Re: crush multipick anomaly

Dan van der Ster <dan@xxxxxxxxxxxxxx> · Fri, 3 Feb 2017 16:26:18 +0100

On Fri, Feb 3, 2017 at 3:47 PM, Sage Weil <sweil@xxxxxxxxxx> wrote:
> On Fri, 3 Feb 2017, Loic Dachary wrote:
>> On 01/26/2017 12:13 PM, Loic Dachary wrote:
>> > Hi Sage,
>> >
>> > Still trying to understand what you did :-) I have one question below.
>> >
>> > On 01/26/2017 04:05 AM, Sage Weil wrote:
>> >> This is a longstanding bug,
>> >>
>> >>    http://tracker.ceph.com/issues/15653
>> >>
>> >> that causes low-weighted devices to get more data than they should. Loic's
>> >> recent activity resurrected discussion on the original PR
>> >>
>> >>    https://github.com/ceph/ceph/pull/10218
>> >>
>> >> but since it's closed and almost nobody will see it I'm moving the
>> >> discussion here.
>> >>
>> >> The main news is that I have a simple adjustment for the weights that
>> >> works (almost perfectly) for the 2nd round of placements.  The solution is
>> >> pretty simple, although as with most probabilities it tends to make my
>> >> brain hurt.
>> >>
>> >> The idea is that, on the second round, the original weight for the small
>> >> OSD (call it P(pick small)) isn't what we should use.  Instead, we want
>> >> P(pick small | first pick not small).  Since P(a|b) (the probability of a
>> >> given b) is P(a && b) / P(b),
>> >
>> >>From the record this is explained at https://en.wikipedia.org/wiki/Conditional_probability#Kolmogorov_definition
>> >
>> >>
>> >>  P(pick small | first pick not small)
>> >>  = P(pick small && first pick not small) / P(first pick not small)
>> >>
>> >> The last term is easy to calculate,
>> >>
>> >>  P(first pick not small) = (total_weight - small_weight) / total_weight
>> >>
>> >> and the && term is the distribution we're trying to produce.
>> >
>> > https://en.wikipedia.org/wiki/Conditional_probability describs A && B (using a non ascii symbol...) as the "probability of the joint of events A and B". I don't understand what that means.

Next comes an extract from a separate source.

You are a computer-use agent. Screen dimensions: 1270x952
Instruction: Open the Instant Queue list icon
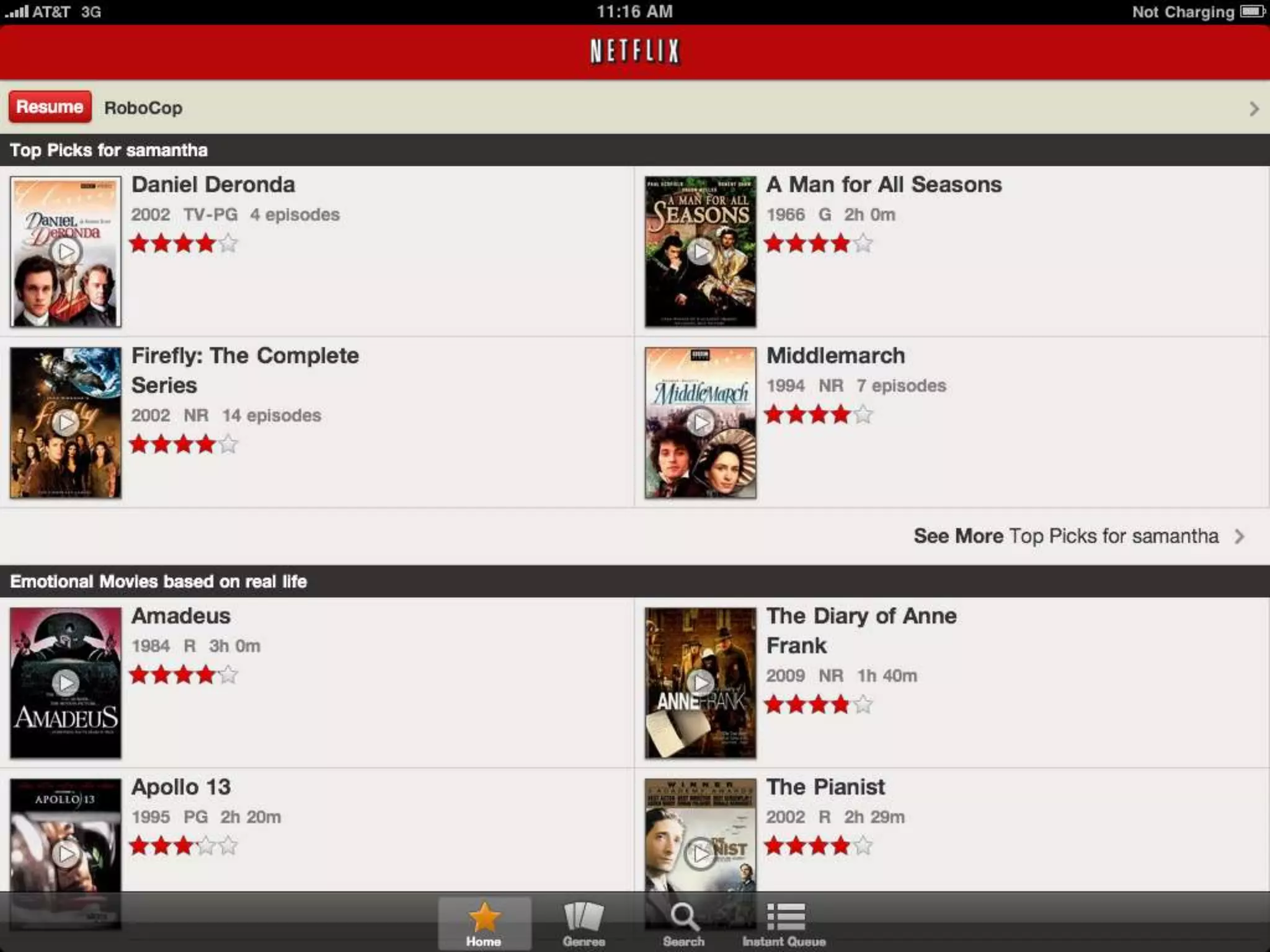785,917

Is there a definition somewhere ?
>> >
>> >> For exmaple,
>> >> if small has 1/10 the weight, then we should see 1/10th of the PGs have
>> >> their second replica be the small OSD.  So
>> >>
>> >>  P(pick small && first pick not small) = small_weight / total_weight
>> >>
>> >> Putting those together,
>> >>
>> >>  P(pick small | first pick not small)
>> >>  = P(pick small && first pick not small) / P(first pick not small)
>> >>  = (small_weight / total_weight) / ((total_weight - small_weight) / total_weight)
>> >>  = small_weight / (total_weight - small_weight)
>> >>
>> >> This is, on the second round, we should adjust the weights by the above so
>> >> that we get the right distribution of second choices.  It turns out it
>> >> works to adjust *all* weights like this to get hte conditional probability
>> >> that they weren't already chosen.
>> >>
>> >> I have a branch that hacks this into straw2 and it appears to work
>> >
>> > This is https://github.com/liewegas/ceph/commit/wip-crush-multipick
>>
>> In
>>
>> https://github.com/liewegas/ceph/commit/wip-crush-multipick#diff-0df13ad294f6585c322588cfe026d701R316
>>
>> double neww = oldw / (bucketw - oldw) * bucketw;
>>
>> I don't get why we need  "* bucketw" at the end ?
>
> It's just to keep the values within a reasonable range so that we don't
> lose precision by dropping down into small integers.
>
> I futzed around with this some more last week trying to get the third
> replica to work and ended up doubting that this piece is correct.  The
> ratio between the big and small OSDs in my [99 99 99 99 4] example varies
> slightly from what I would expect from first principles and what I get out
> of this derivation by about 1%.. which would explain the bias I as seeing.
>
> I'm hoping we can find someone with a strong stats/probability background
> and loads of free time who can tackle this...
>

I'm *not* that person, but I gave it a go last weekend and realized a
few things:

1. We should add the additional constraint that for all PGs assigned
to an OSD, 1/N of them must be primary replicas, 1/N must be
secondary, 1/N must be tertiary, etc. for N replicas/stripes. E.g. for
a 3 replica pool, the "small" OSD should still have the property that
1/3rd are primaries, 1/3rd are secondary, 1/3rd are tertiary.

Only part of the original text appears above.